■ **TASKS TO PERFORM**:
1. Using the article about the television film The Other Woman, answer these questions:
(a) In what year was The Other Woman made?
(b) What work does Kim do to get by?
(c) How old is Niki?
2. Reproduce the part of the article about The Other Woman between "In the early" and "who created it.", inclusive.

------ SELECTED TEXT

“We’ll only ever change things by going on with what we believe.”
In the early 2000s, I was researching a planned history of the BBC’s Play for Today drama strand of the 1970s and 80s. Although the project eventually fell by the wayside, partly because of a lack of commitment from interested publishers and partly because my own original work began taking up more of my time, the experience allowed me the chance to explore a wealth of precious, forgotten drama deserving to be remembered, and the opportunity to talk to many of those who created it.
The savage 1976 film The Other Woman was one of the pieces that particularly fascinated (and battered) me. Love it or hate it (and it certainly doesn’t cry out to be loved), it demands a reaction. It’s as excitingly confrontational and divisive a piece of television as one could imagine. After gathering dust in the BBC Archives for forty years, I finally had the chance to reappraise this fascinating curio when writing for BBC Store. The article that follows is an unabridged version of the piece I wrote to accompany its brief digital release. At the time I was delighted that the play might at long last find and inflame a new audience, prompt new debates and take its rightful place as a difficult, frequently brilliant and at times devastating drama. I spoke to as many of the cast and crew as I could locate. This is the story I pieced together.
The title and the plot outline in the Radio Times might suggest this is merely a domestic drama about a love triangle, but such a summary only scratches the surface of a work raging with ideas about society and sexuality.
The blistering film stars Jane Lapotaire as Kim, an angry young artist who gets by cleaning toilets, involved in a love triangle with the pathetic Robin (Michael Gambon) and the enigmatic Niki (Lynne Frederick). Kim is a lesbian, but this is not a drama about a lesbian, it is a drama about Kim. Selfish, compelling, damaged and ruthless, she is determined to express her world-view through her art, and cares little what she must do to achieve that. Of her exploitation of the fawning Robin, she says: “Men have been using women for centuries”, vividly capturing the frustration and sense of entitlement that comes with being young, penniless and fiercely creative, with so much to shout at the world but no money to buy you the time to do it, and acknowledging that “all artists are professional spongers”, while also turning the whole situation into both an exploitation of sexual inequality and at the same time a revenge on it.
At the start of the play, Kim is contemplating moving in with Robin, whose affair with her has driven his wife out of the house and into illness, taking one of her three children with her. Robin is offering Kim a roof over her head and a room where she can work. But there are strings attached: Robin expects her to fulfill the role of hostess at work parties and the role of mistress in his bed. Unfortunately for him, at the first party he takes her to, Kim’s eyes fall on seventeen-year-old debutante Niki, who is about to start work at the company as a temp-sec “to find out what it’s like to be ordinary”. Niki is clearly impressed and intrigued by Kim’s forthright admission that she is currently homeless because she got thrown out of her last flat for “molesting the landlord’s wife”. Niki offers her a bed, which she gladly accepts, infuriating Robin.

------------
------ RECORDED INFORMATION

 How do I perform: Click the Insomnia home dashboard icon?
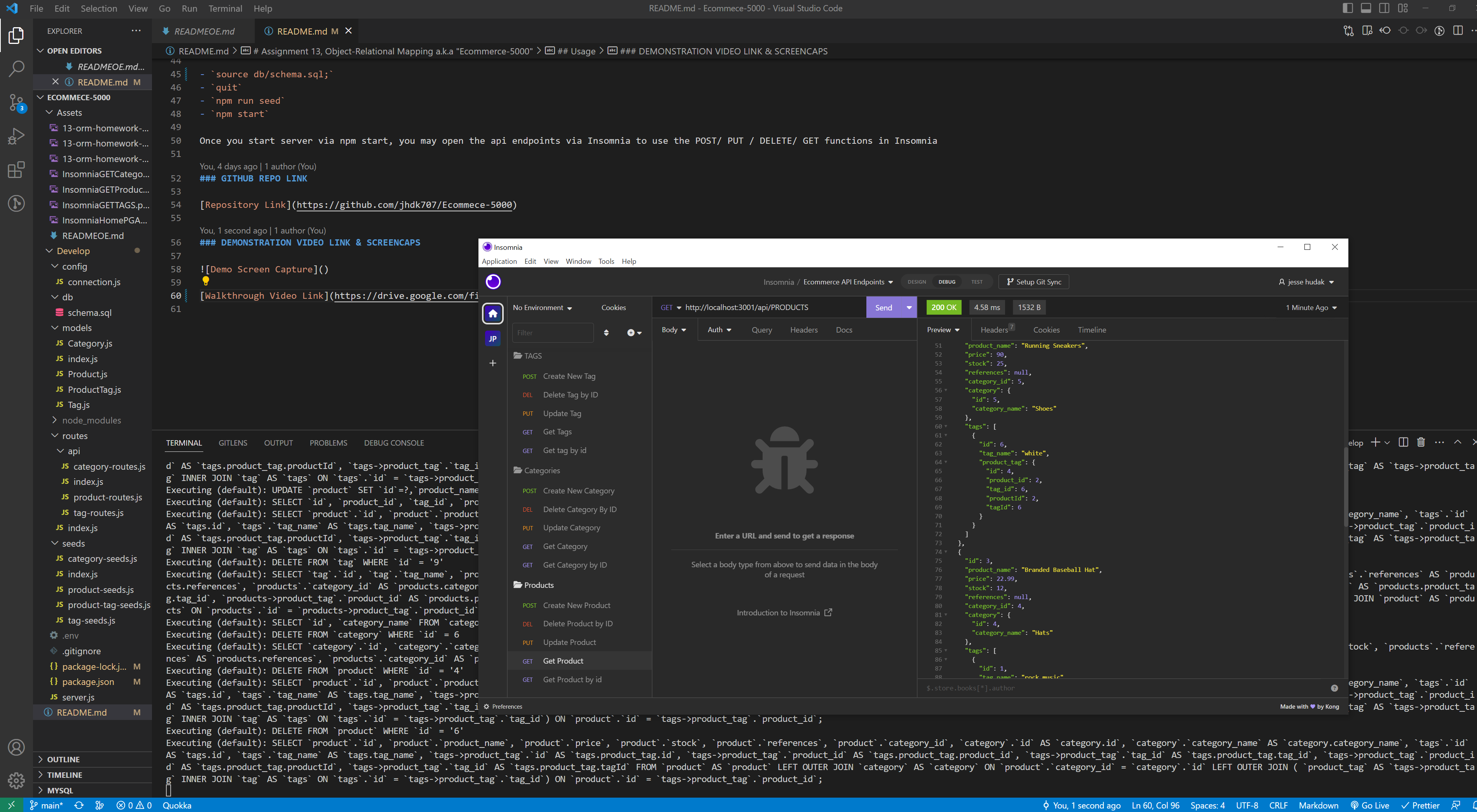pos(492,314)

------------
------ RECORDED INFORMATION

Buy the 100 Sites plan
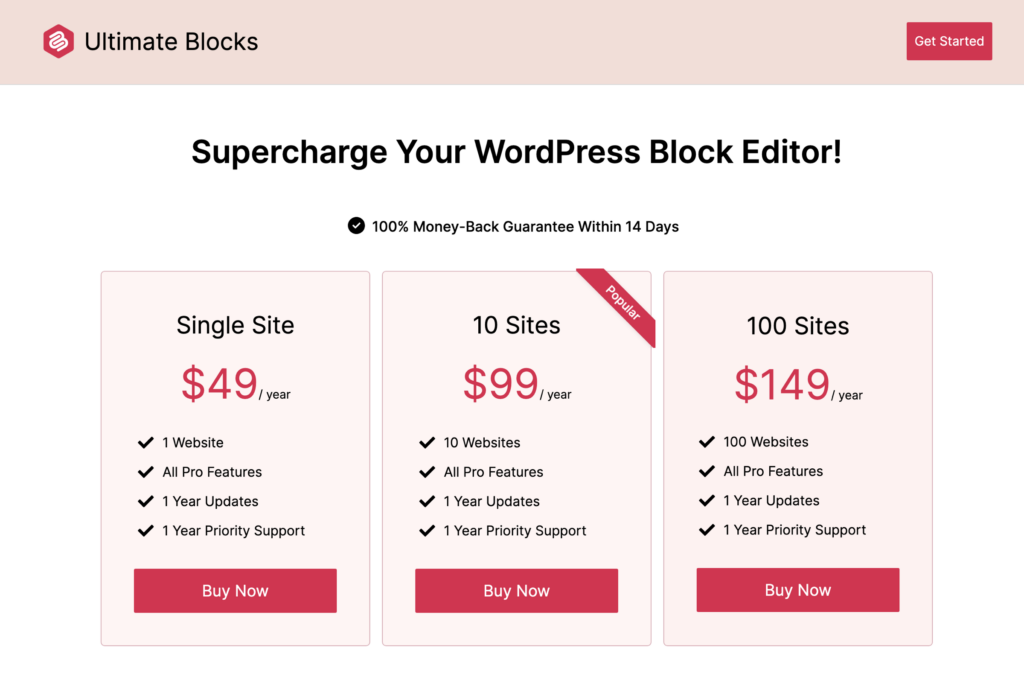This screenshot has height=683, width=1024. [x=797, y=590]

------------

■ **RESPONSES FOR EACH TASK**:
1.
(a) 1976
(b) Cleaning toilets
(c) Seventeen

2.
In the early 2000s, I was researching a planned history of the BBC’s Play for Today drama strand of the 1970s and 80s. Although the project eventually fell by the wayside, partly because of a lack of commitment from interested publishers and partly because my own original work began taking up more of my time, the experience allowed me the chance to explore a wealth of precious, forgotten drama deserving to be remembered, and the opportunity to talk to many of those who created it.